Mathematik gehört zu den versetzungsrelevanten Kernfächern. Klassenarbeiten und Hausaufgaben werden daher häufig zum belastenden Kraftakt und enden in Tränen, Wut oder Frustration. Eine nicht erkannte Rechenstörung kann zu generellem Schulversagen und emotionalen Störungen führen. Angaben zur Häufigkeit der Dyskalkulie schwanken zwischen drei und sechs Prozent.

Ursachen unklar

Die Dyskalkulie ist eine komplexe Störung, deren Ursachen noch nicht genau erforscht sind. Die Fähigkeit, mit Zahlen und Mengen umzugehen, hängt von den sogenannten neuronalen Vorgängen im Gehirn ab. Bereits Säuglinge können Mengen und Mengenveränderungen im Zahlenraum bis drei erkennen. Die Fähigkeit, komplexe Rechenaufgaben zu bewältigen, entwickelt sich mit der Entwicklung des Gehirns.

Bei Rechenschwachen konnte eine deutlich verminderte Aktivität in verschiedenen Bereichen des Gehirns nachgewiesen werden. Mangelnde Übung und Einflüsse des Elternhauses sind vermutlich keine Ursachen der Dyskalkulie, können aber den Verlauf und Schweregrad beeinflussen.

Eins und eins gleich drei?

Kinder mit Dyskalkulie haben große Probleme beim Erfassen und Vergleichen von Mengen (mehr/weniger) oder Zahlen (größer/kleiner) und infolgedessen auch mit den Grundrechenarten. Sie verstehen Zahlen meist nur als Positionen auf einem Zahlenstrahl, es fehlt das Verständnis, dass Zahlen Stellvertreter von Mengen sind. Häufig zeigen sich zudem Probleme im Umgang mit Uhrzeit, Geld oder anderen Maßeinheiten.

In der Regel fällt den Lehrern oder Eltern auf, dass mit dem Kind „etwas nicht stimmt“, weil es an relativ einfachen Rechenaufgaben scheitert. Allerdings nutzen Kinder auch Ausweichstrategien und kommen durch Abzählen an den Fingern oder an einem imaginären Zahlenstrahl sowie Auswendiglernen zu Beginn der Schulzeit oft noch auf korrekte Ergebnisse.

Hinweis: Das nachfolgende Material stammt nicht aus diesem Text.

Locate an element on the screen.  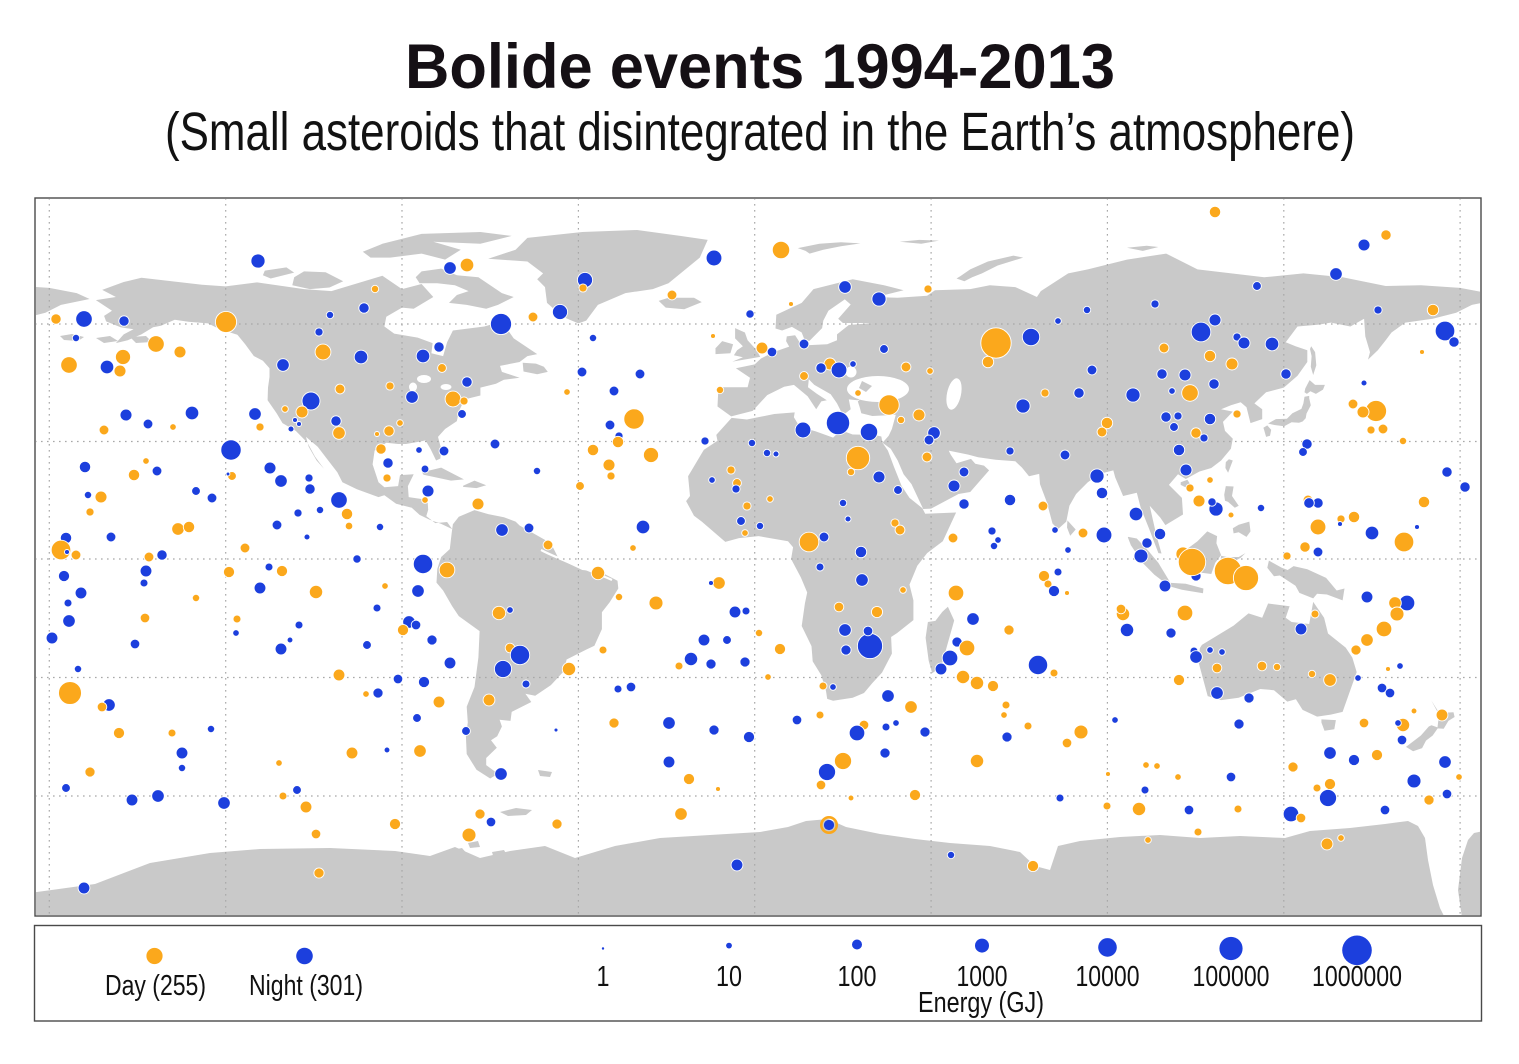
svg-text: 1000 is located at coordinates (982, 977).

Bei größeren Zahlenräumen ab der zweiten Klasse werden die Lösungswege allerdings länger, aufwendiger und fehleranfälliger.

Störung ungleich Schwäche

Eine Trennung der Begriffe Rechenstörung und Rechenschwäche wird in der kinder- und jugendpsychiatrischen Praxis vorgenommen, deren Stellungnahme auch für die Beantragung außerschulischer Hilfen notwendig ist. Dazu sind neben einer Befragung zur Entwicklung, zum Verhalten und zur Schullaufbahn des Kindes vor allem ein standardisierter Rechentest und ein allgemeiner Intelligenztest nötig. Ein großer Unterschied zwischen der allgemeinen intellektuellen Begabung und dem Versagen im Rechnen deutet auf eine Rechenstörung hin. Ist der Unterschied gering, wird eher eine Rechenschwäche angenommen.

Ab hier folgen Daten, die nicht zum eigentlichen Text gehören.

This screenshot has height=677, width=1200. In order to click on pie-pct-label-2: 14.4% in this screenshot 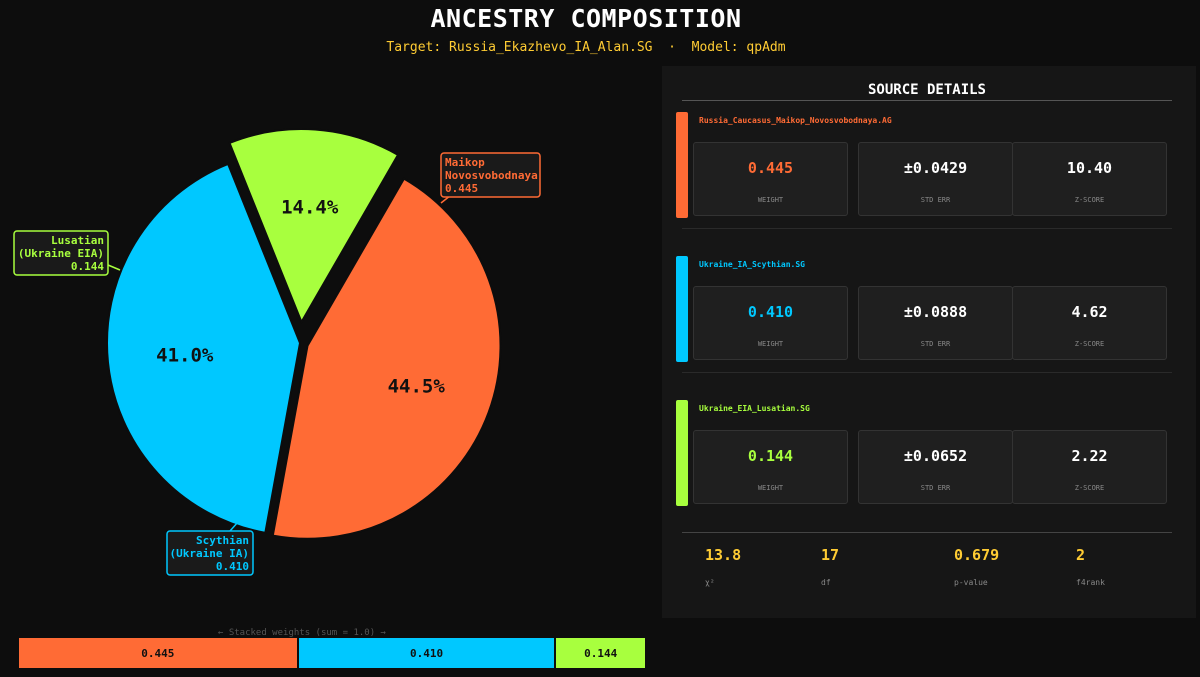, I will do `click(310, 208)`.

Eine Rechenstörung liegt außerdem nur vor, wenn die Rechenprobleme nicht allein auf eine allgemeine Lernstörung, eine neurologische Erkrankung, eine Hör- oder Sehminderung, unqualifizierten Unterricht oder Schulversäumnis zurückzuführen sind.

Was aber hilft?

Üben mit den Eltern hilft Kindern mit Dyskalkulie in der Regel nicht weiter. Zudem könnte dadurch die Eltern-Kind-Beziehung belastet werden. In Schulen fehlt es meistens an Kapazitäten und Qualifikationen, um Kinder mit Dyskalkulie ausreichend zu unterstützen. Qualifizierte Lerntherapeuten dagegen können auf die individuellen Besonderheiten einer Rechenstörung eingehen und den Kindern spielerisch wichtige mathematische Kompetenzen vermitteln. Da die Bezeichnung Lerntherapeut nicht geschützt ist, sollten Eltern die Qualifikationen der Anbieter erfragen.

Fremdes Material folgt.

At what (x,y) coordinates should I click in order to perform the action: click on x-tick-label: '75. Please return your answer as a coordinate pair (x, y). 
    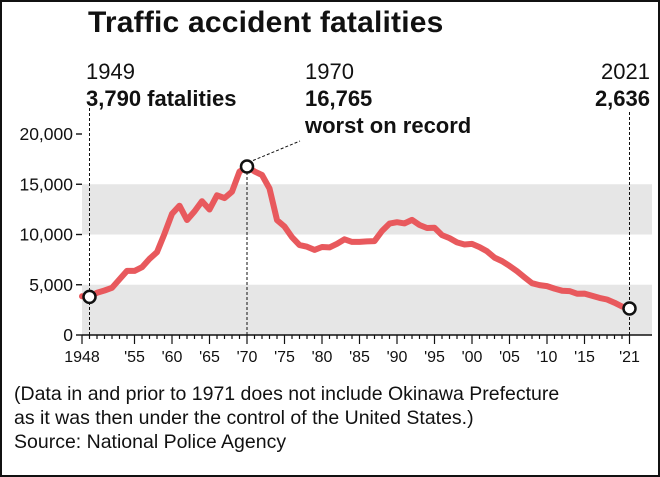
    Looking at the image, I should click on (284, 358).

Durch gezielte Therapie und Förderung können betroffene Kinder wichtige mathematische Fähigkeiten für die Schule und den Alltag erlernen und oftmals emotionale Störungen verhindert werden. Des Weiteren sind Förderung sowie Nachteilsausgleiche und Notenschutz in der Schule sinnvoll, sofern dies das Schulsystem des Bundeslandes und die jeweilige Schule erlauben.